The times appear right for this kind of mini-realignment, what with a Democratic president in office who values bipartisanship above all else. It also fits the moment, encompassing the broad realization that only one party in our two-party system is presently capable of, or interested in, governing. For the time being, political ideology is taking a back seat to pragmatism. If there’s to be only one functioning party, the apparent thinking goes, it should be middle-of-the-road. The Jan. 6, 2021, insurrection and the recent midterm election, in which MAGA barbarianism breached democracy’s outer walls (though not yet its citadel), have also played a role by placing American liberalism in a defensive crouch.

Finally, there’s the sad fact that the US has given up for now on trying to solve its most critical and intractable problems. We’ve decided as a country not to deal seriously with climate change, immigration, gun violence, economic inequality, and the dissolution of democracy; they’re simply too difficult and politically risky. This facilitates movement back and forth across party lines. Beyond the cultural-identity realm, there are no hard lines of demarcation in the traditional sense.

Which brings us roundabout fashion to David Brooks’ recent hosanna to centrist politics in The Times. Populism — he calls it “populist fury” — has supposedly run its course. This applies, Brooks says, to populism of the left (the democratic brand championed by Bernie Sanders, Elizabeth Warren and Alexandria Ocasio-Cortez), as well as populism of the right (the fascistic MAGA variety brought forth by Donald Trump and emulated by Ron DeSantis, among others). They’re mirror opposites; one is as bad as the other, insists the new moderate Democrat, tarring the progressive version with the same extremist brush as reactionary Trumpism.

Brooks reserves special contempt for such laudatory progressive-populist concepts as the Green New Deal, labelling it a mere exercise in “performance politics,” thereby missing the substance behind the slogan. He also draws no distinction between the first iteration of modern left populism, the initial Sanders campaign of 2016, and later iterations that emerged during the Trump years. The former was essentially genuine economic populism, a derivative of historical populism, the latter a form of social-cultural identity politics that does superficially resemble the MAGA movement in a stylistic sense.

The Brooksian answer lies with the “establishment moderate” Joe Biden and his supposed healthy elimination of the destructive populist impulses within the Democratic Party for the foreseeable future.
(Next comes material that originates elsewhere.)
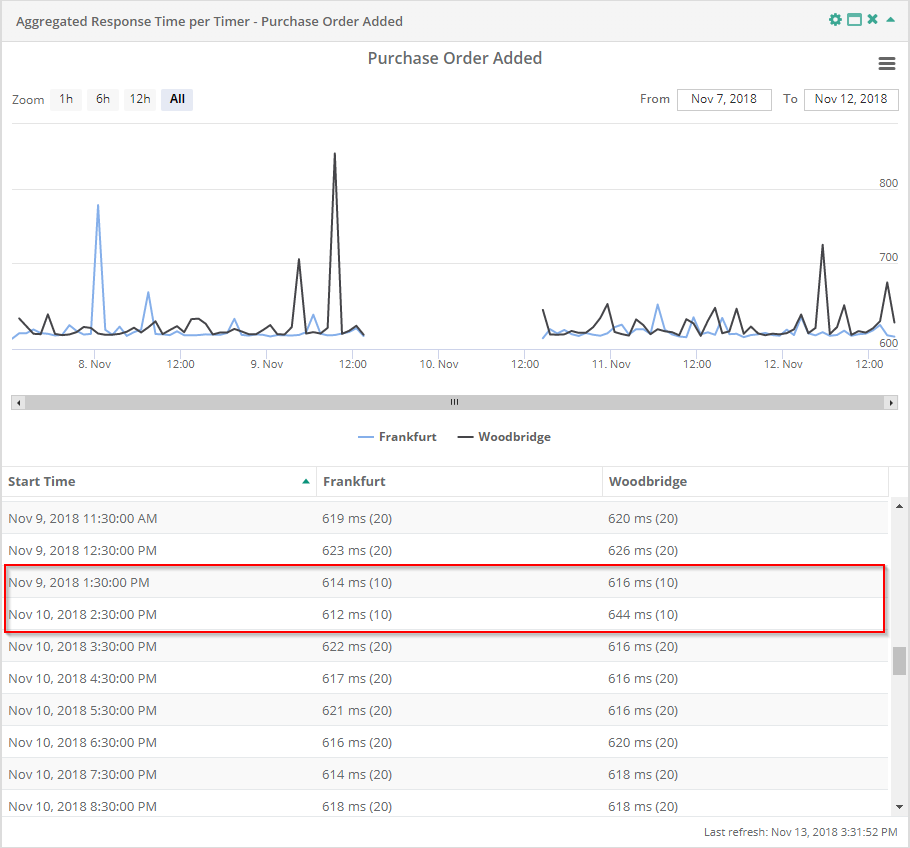
Task: Open the chart export hamburger menu
Action: pos(886,63)
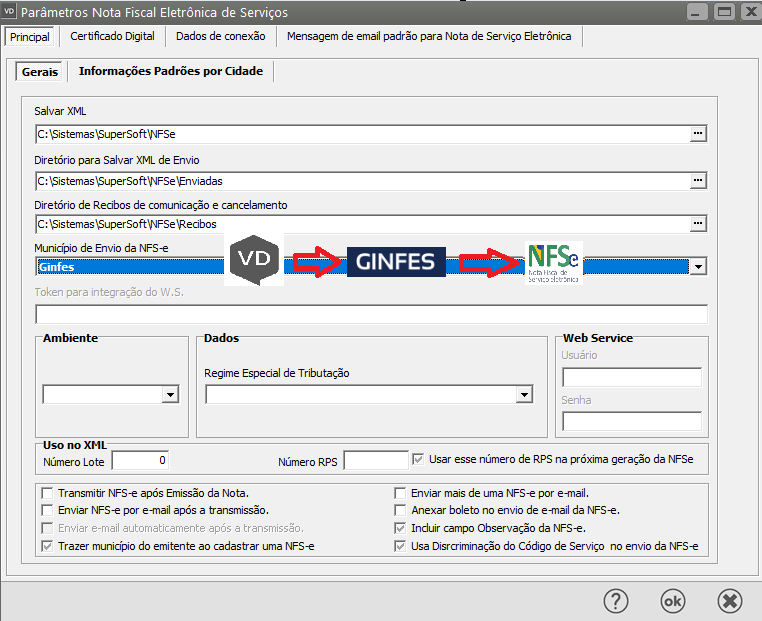Browse folder for Recibos directory

click(x=698, y=224)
Biden and company, he insists, saved the Democrats by beating back the populist excesses of their party, something Republicans failed to emulate in their own. Well, let’s see where that’s left us.

The Biden program, which eschews big initiatives in favor of incrementalism, has resulted in the following: climate legislation carrying the label historic only because virtually nothing preceded it; a corporate tax law taxing few corporations and very little at that; firearms legislation that largely leaves weapons of war on the streets; reduced costs for insulin users, but only if they’re on Medicare; mandatory Medicare prescription-drug negotiations covering precious few drugs for years to come; an infrastructure law enacted only at the cost of not passing social-policy legislation.

This record of moderate (and modest) Democratic accomplishment led, David Brooks, implies, to saving the Republic last November. Actually, the “victory,” if a 50-50 split and razor-tight margins can be called a victory, was attributable to incredibly bad opposition candidates and hubristic MAGA overreach. Anti-populist centrist posturing? Not so much.

Wayne O’Leary is a writer in Orono, Maine, specializing in political economy. He holds a doctorate in American history and is the author of two prizewinning books.